(Beginning of Extracted entries)

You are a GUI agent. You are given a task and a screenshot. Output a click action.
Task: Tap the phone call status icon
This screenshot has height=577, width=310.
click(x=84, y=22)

(End of Extracted entries)
(Beginning of Extracted entries)

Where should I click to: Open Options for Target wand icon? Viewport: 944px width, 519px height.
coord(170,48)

(End of Extracted entries)
(Beginning of Extracted entries)

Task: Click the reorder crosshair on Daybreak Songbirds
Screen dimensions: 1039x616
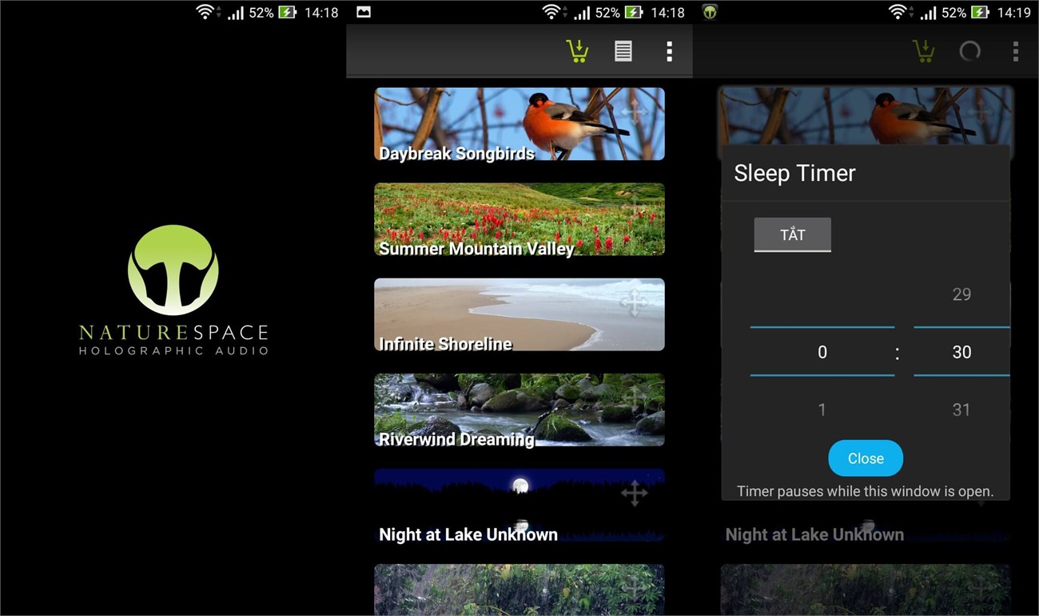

(End of Extracted entries)

Work instruction: In the data above, start at the line that has "Task: Click the", stop after the line that has "Screen dimensions: 1039x616", and print every line in between exactly as it stands.

Your solution:
Task: Click the reorder crosshair on Daybreak Songbirds
Screen dimensions: 1039x616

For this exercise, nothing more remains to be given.